Top health and medical experts have asked India’s apex science adviser to help remove convalescent plasma from the national Covid-19 treatment guidelines, expressing concern that the guidelines are misleading patients and families into believing that plasma helps.
A group of 18 doctors, public health specialists and researchers has written to Krishnaswamy VijayRaghavan, principal scientific adviser to the Indian government, saying the current guidelines have given rise to irrational and non-scientific use of plasma.
The latest updated April 22 guidelines by the Indian Council of Medical Research (ICMR), the National Covid-19 Task Force and the All India Institute of Medical Sciences, New Delhi, say that plasma “may be considered” in early moderate disease within seven days of symptoms with no use after seven days.
The experts have underlined that current global evidence — including the results of a nationwide ICMR study last year — does not show any benefit of plasma therapy in Covid-19 patients, yet plasma continues to be prescribed rampantly in hospitals across India.
“Families of patients run from pillar to post for getting plasma which is in short supply and reports of black-marketing are common,” the experts wrote to VijayRaghavan, seeking his intervention to get the current guidelines revised.
The experts have acknowledged what treatments to offer to which patients and at what stage of the disease are “complex clinical decisions”, but treatment guidelines should necessarily be based on existing research evidence.

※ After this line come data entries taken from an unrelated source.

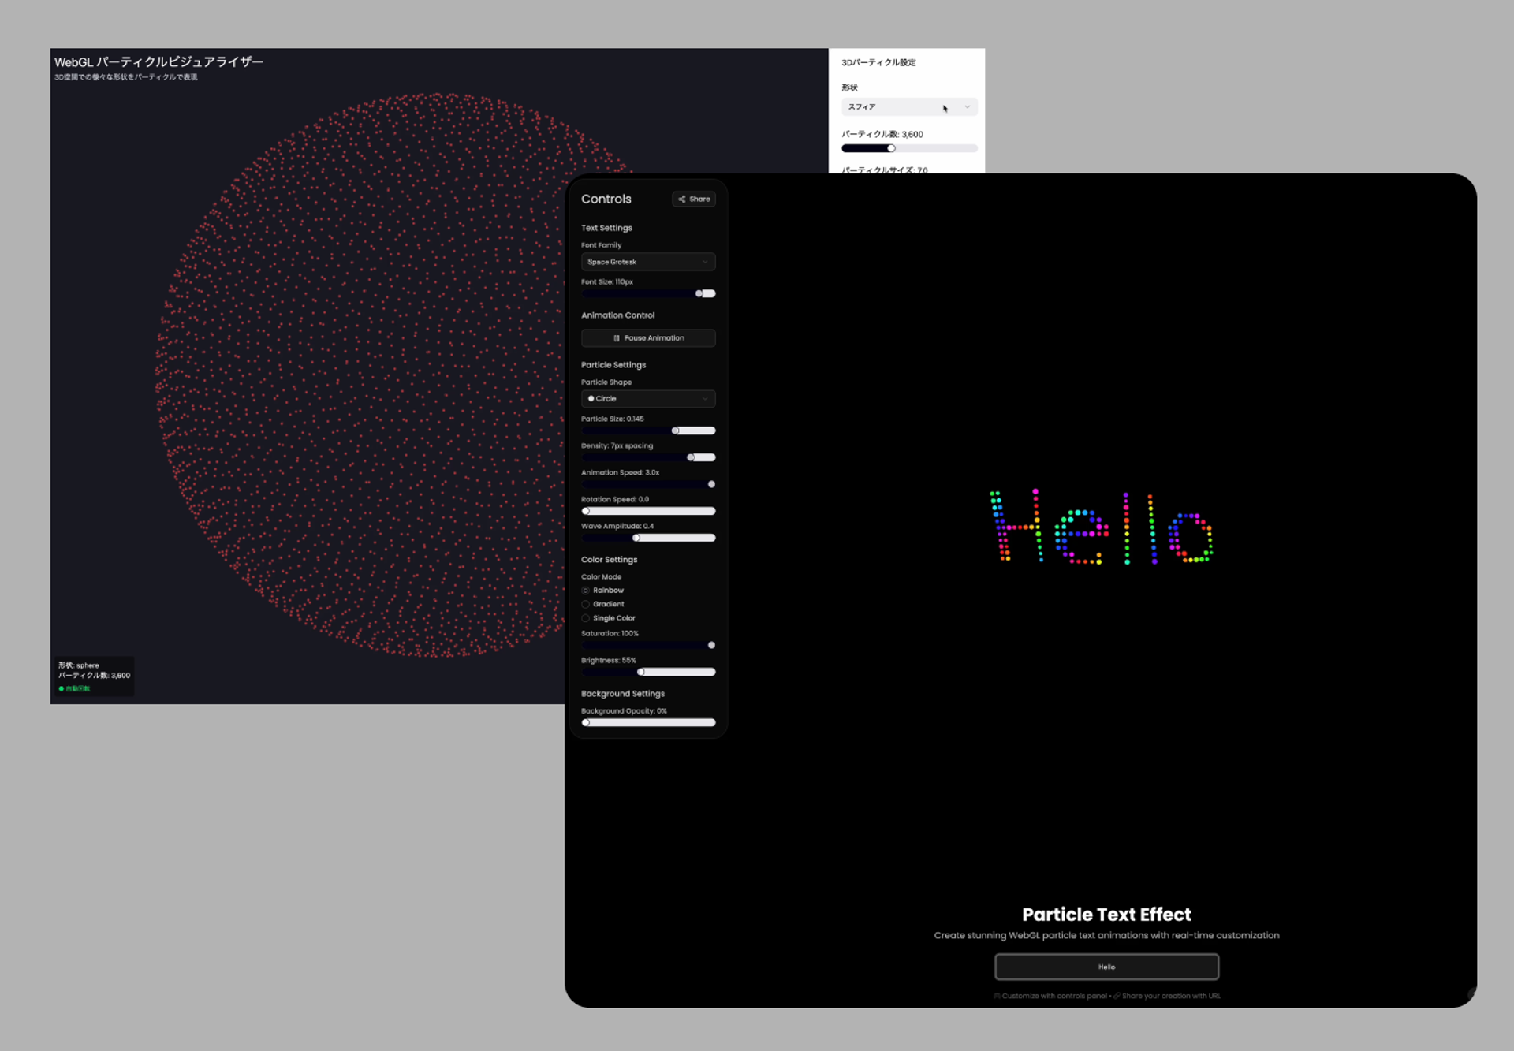Click the chevron arrow in the Circle selector

705,399
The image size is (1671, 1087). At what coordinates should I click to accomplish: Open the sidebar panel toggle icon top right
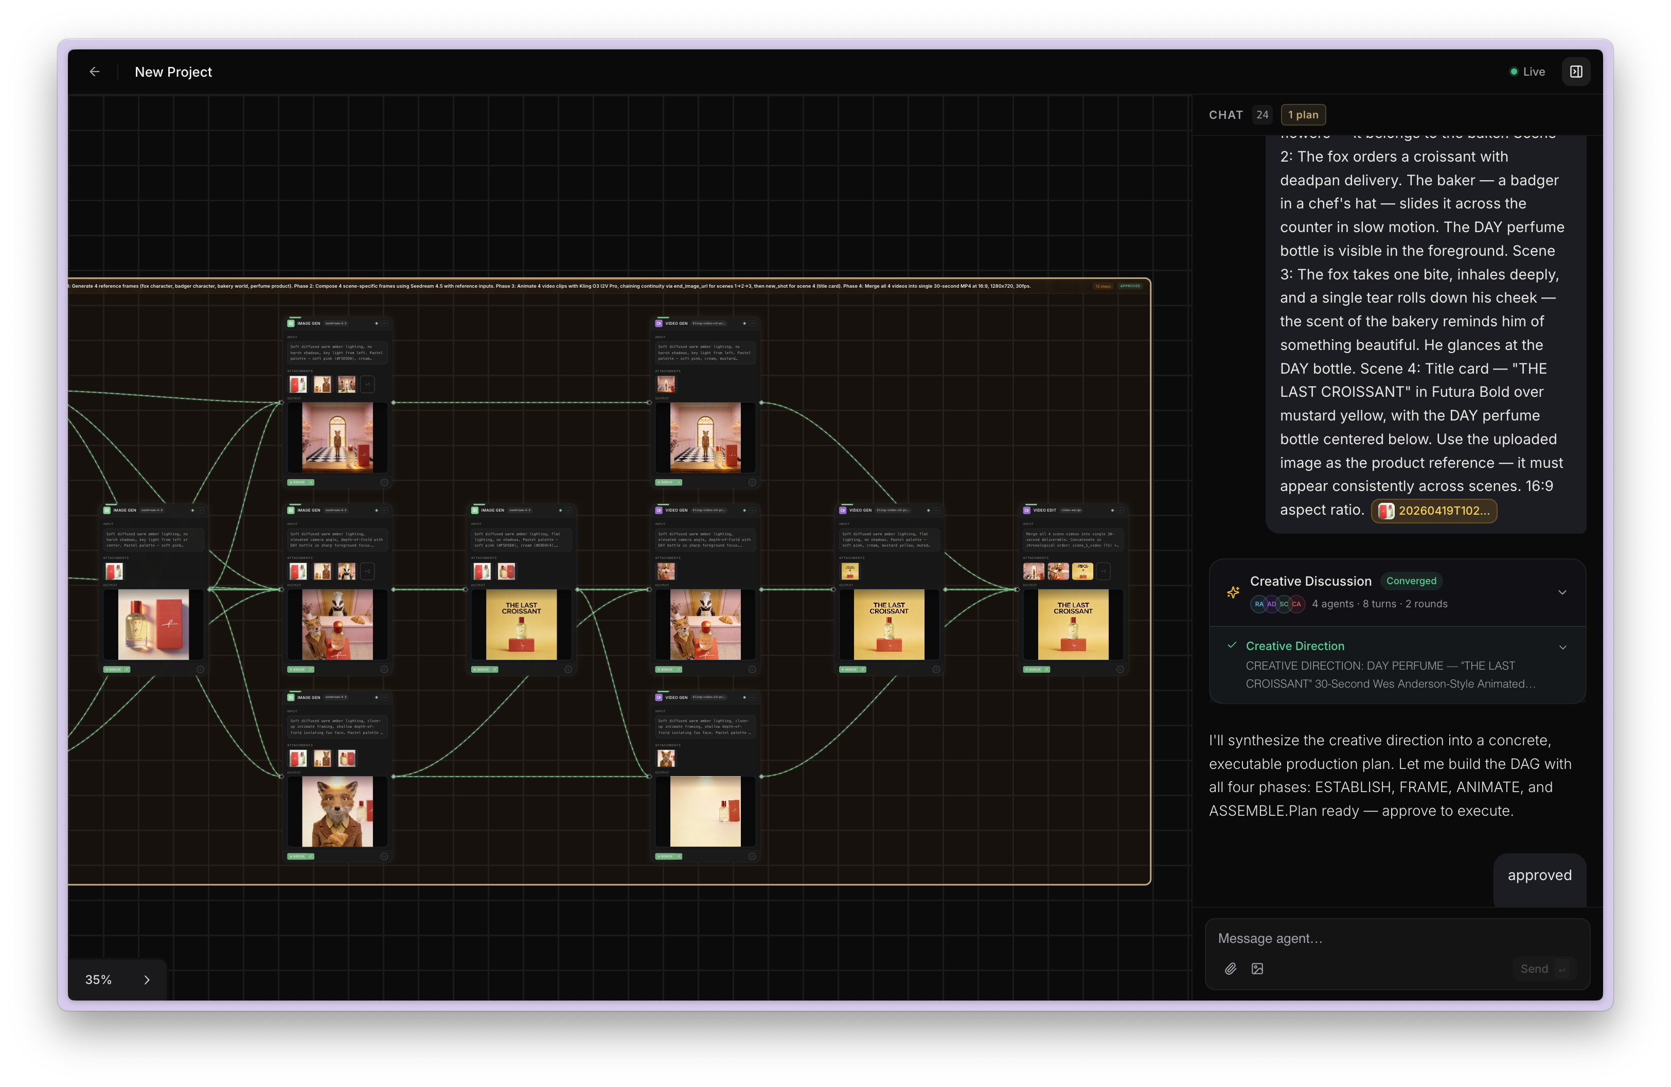(x=1576, y=71)
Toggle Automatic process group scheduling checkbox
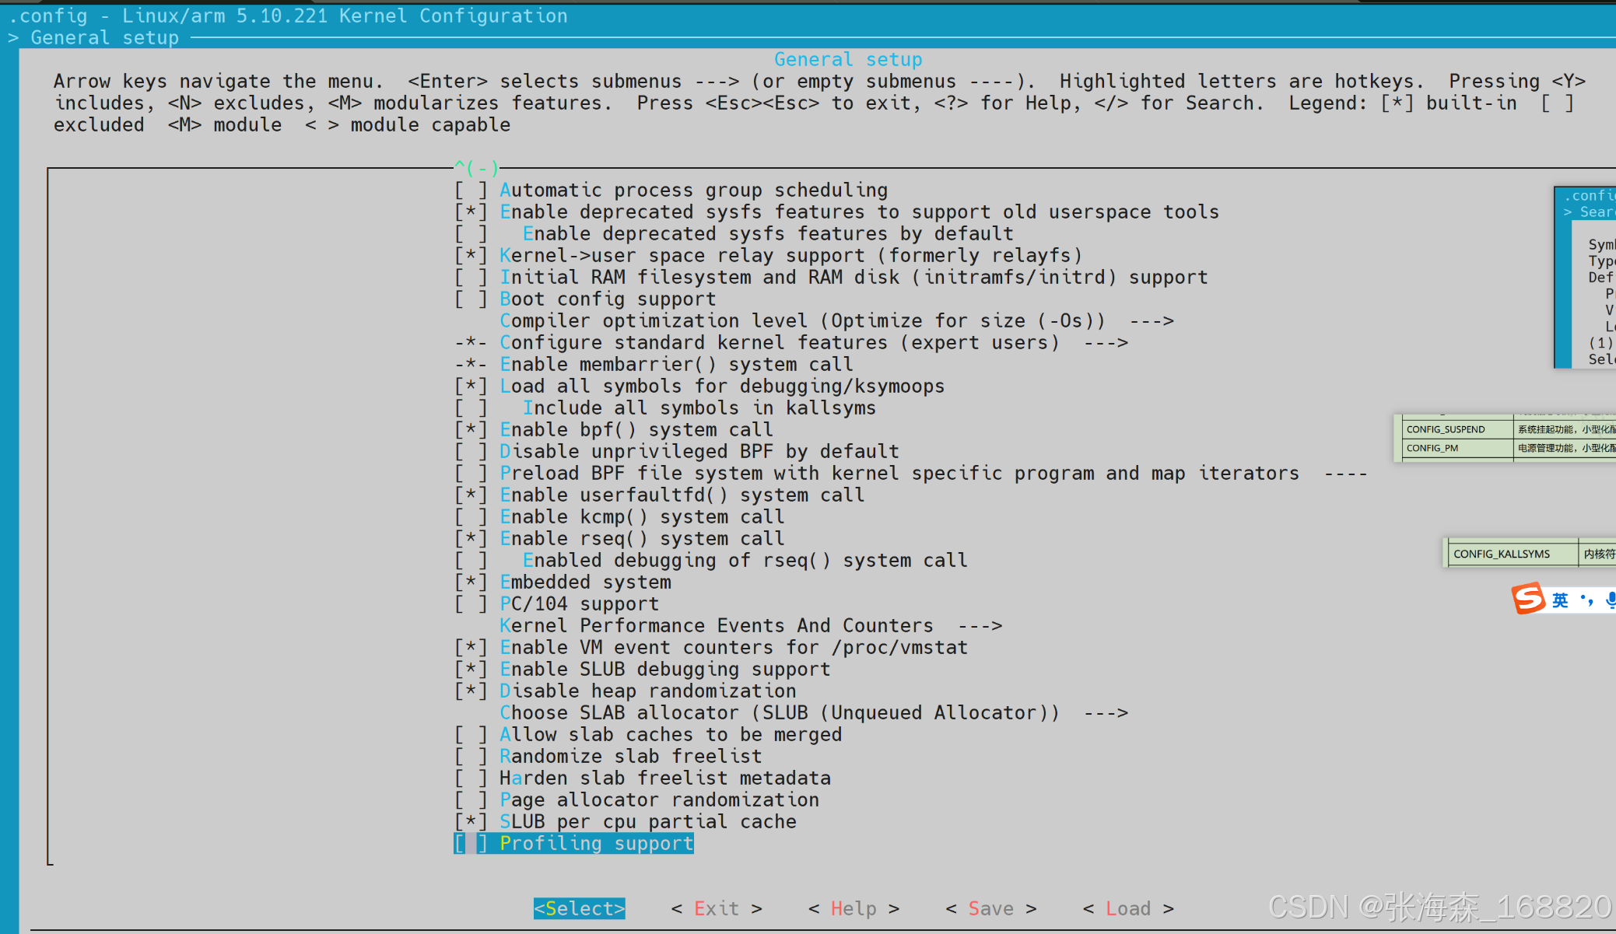 coord(471,191)
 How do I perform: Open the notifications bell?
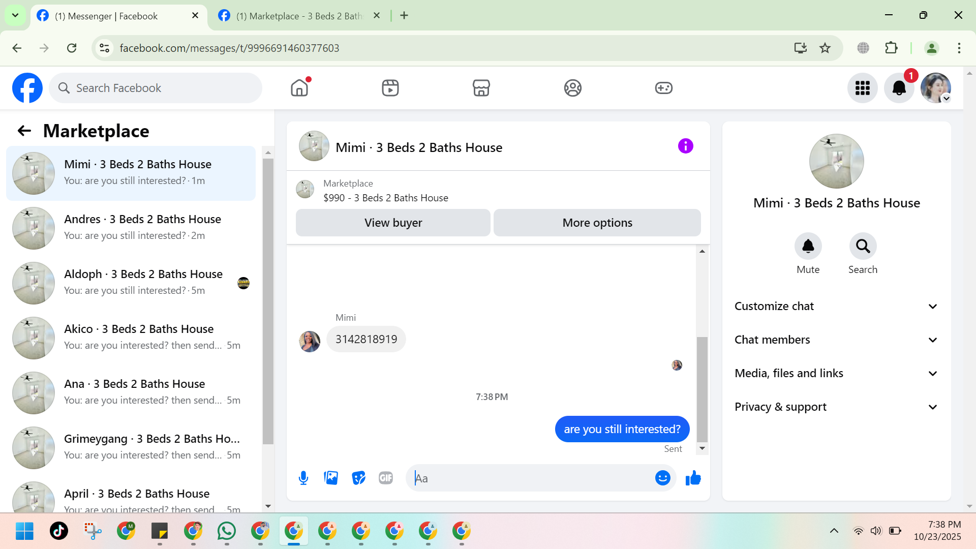pyautogui.click(x=899, y=88)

“The public — patients and families — should know that there is no evidence to recommend plasma,” said Vivekanand Jha, a senior nephrologist and executive director at The George Institute for Global Health, New Delhi, and one of the signatories to the letter.
“Multiple clinical trials have found that plasma does not hasten recovery or reduce mortality,” Jha told The Telegraph. “When plasma is not available and a patient dies, the grieving family should not mistakenly believe that it might have made a difference.”
Jha and the other signatories have cited clinical trials in India, the UK and Argentina that found no benefit of plasma therapy in Covid-19 patients. They have sought the removal of plasma from the treatment guidelines and said blood banks should be instructed about this revision.
After its clinical trial in 39 hospitals last year had failed to find any benefit, the ICMR had cautioned against plasma therapy but had not recommended against its use. Although the guidelines recommend only restricted use, doctors say the demand for plasma has spiked during India’s second Covid-19 wave.
Researchers say they cannot explain why the updated April 22 guidelines had retained plasma as an option.
“Many of us are foxed — institutions such as the ICMR and AIIMS are viewed as apex authorities on medical matters,” one of the signatories told this newspaper. “With authority also comes responsibility.”
The experts have also cautioned that there is early evidence linking the emergence of coronavirus variants with “lower susceptibility” to the immune responses in people given plasma therapy.
“This raises the possibility of more virulent strains developing due to the irrational use of plasma therapy which could fuel the pandemic,” they wrote.
The signatories include Yogesh Jain, a paediatrician and public health specialist, Soumyadeep Bhaumik, a public health specialist, Shahid Jameel, a virologist, Gagandeep Kang, a clinical microbiologist, C.S. Pramesh, a medical oncologist, Anant Bhan, a bioethicist, and Amar Jesani, editor of the Indian Journal of Medical Ethics, among others.
Virologists say variants are also likely to emerge from the vast pool of constantly replicating viruses that are multiplying inside the hundreds of millions of infected people worldwide.